* **Prompt**:
Which lines run from the one containing "MUSIC (253, 133)" to the last line of the entries? Return them exactly, with nothing more.

* **Records for the task**:
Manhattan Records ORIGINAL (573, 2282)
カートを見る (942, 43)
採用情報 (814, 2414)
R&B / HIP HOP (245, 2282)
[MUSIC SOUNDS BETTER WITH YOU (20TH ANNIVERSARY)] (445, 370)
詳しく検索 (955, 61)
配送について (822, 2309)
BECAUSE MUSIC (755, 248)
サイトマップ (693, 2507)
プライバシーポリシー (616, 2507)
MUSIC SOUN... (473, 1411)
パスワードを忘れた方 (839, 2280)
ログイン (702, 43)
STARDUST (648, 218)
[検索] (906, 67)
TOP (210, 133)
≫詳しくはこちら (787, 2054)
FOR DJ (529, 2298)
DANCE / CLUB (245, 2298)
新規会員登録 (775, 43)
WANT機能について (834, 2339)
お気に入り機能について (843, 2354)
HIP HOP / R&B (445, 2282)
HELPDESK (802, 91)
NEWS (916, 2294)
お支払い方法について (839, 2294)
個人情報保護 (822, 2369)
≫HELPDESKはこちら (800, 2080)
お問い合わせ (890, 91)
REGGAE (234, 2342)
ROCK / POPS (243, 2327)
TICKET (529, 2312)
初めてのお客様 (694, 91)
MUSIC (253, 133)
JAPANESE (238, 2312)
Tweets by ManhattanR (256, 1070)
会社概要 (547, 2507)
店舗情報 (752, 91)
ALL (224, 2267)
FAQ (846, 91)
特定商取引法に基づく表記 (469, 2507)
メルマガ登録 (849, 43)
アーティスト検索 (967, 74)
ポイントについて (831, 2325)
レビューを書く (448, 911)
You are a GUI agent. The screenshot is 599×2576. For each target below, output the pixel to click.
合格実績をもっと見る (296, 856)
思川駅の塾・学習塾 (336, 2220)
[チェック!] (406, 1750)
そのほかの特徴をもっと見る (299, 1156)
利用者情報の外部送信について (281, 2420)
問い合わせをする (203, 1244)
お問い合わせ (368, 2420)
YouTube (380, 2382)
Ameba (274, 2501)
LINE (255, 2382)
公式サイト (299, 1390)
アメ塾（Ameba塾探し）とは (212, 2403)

* **Result for this exercise**:
MUSIC (253, 133)
JAPANESE (238, 2312)
Tweets by ManhattanR (256, 1070)
会社概要 (547, 2507)
店舗情報 (752, 91)
ALL (224, 2267)
FAQ (846, 91)
特定商取引法に基づく表記 (469, 2507)
メルマガ登録 (849, 43)
アーティスト検索 (967, 74)
ポイントについて (831, 2325)
レビューを書く (448, 911)
You are a GUI agent. The screenshot is 599×2576. For each target below, output the pixel to click.
合格実績をもっと見る (296, 856)
思川駅の塾・学習塾 (336, 2220)
[チェック!] (406, 1750)
そのほかの特徴をもっと見る (299, 1156)
利用者情報の外部送信について (281, 2420)
問い合わせをする (203, 1244)
お問い合わせ (368, 2420)
YouTube (380, 2382)
Ameba (274, 2501)
LINE (255, 2382)
公式サイト (299, 1390)
アメ塾（Ameba塾探し）とは (212, 2403)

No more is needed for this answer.